With many Pennsylvania coal fired plants aged more than 30 years, the costs for keeping old coal plant in service are getting too high. One of the major selling points of natural gas generation is that the combined-cycle technology is more efficient than the old coal-fired steam generators.

Recently, the EIA published data of how well coal and natural gas power plants profited in 2016 in the PJM region. Referring to the “dark and spark spreads”, the EIA compared the cost of fuel and the price of electricity from both coal fired and natural gas fired power plants to determine their profitability.

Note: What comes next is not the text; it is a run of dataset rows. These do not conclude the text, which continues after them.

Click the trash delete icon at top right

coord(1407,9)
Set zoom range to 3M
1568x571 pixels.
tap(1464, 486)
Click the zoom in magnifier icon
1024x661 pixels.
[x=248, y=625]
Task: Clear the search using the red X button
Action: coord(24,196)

Making straight comparisons between any power plant is somewhat perilous. Each power plant has its own unique circumstances for costs, coal-types, heat factors, efficiency, and wholesale power prices. However, the EIA study found that coal plants commonly suffered more losses in 2016 compared to natural gas plants as a result of high heat requirements (BTU), poorer plant performance (straight steam vs combined cycle), and fuel costs.

Natural gas combined-cycle plants used 7,300 Btu of natural gas to produce one kWh of electricity. The cost was an average of $2.54/million Btu delivered.

Coal-fired steam plants used 10,500 Btu of coal for one kWh of electricity (about 30% Btus more). Coal costs $55/short ton but rail transportation added another $17/short ton or $72/short ton. With coal in the PJM region having an estimated heat content of 22.5 million Btu/short ton, the final cost for coal worked out to about $3.20/million Btu. That’s roughly 34% more than the price of natural gas in 2016.

Pennsylvania has huge gas reserves and though a few new pipeline projects began moving gas out of the state in 2016, EIA forecasts that production will increase in 2018. In all likelihood, there’s little wonder that natural gas prices for generators in the state will continue to get their supply at a discounted price. That low price, meanwhile, has incentivized the construction of 1,685 MW of capacity from high efficiency combined cycle natural gas plants and is creating approximately 4,750 jobs.

Owing mainly to grid modernization projects, Pennsylvania’s electricity delivery and distribution rates will likely not change monthly bills very much in the immediate future. But as more efficient and low cost sources of generation develop in the state, keep an eye out for falling electricity prices and increased competition among electric providers.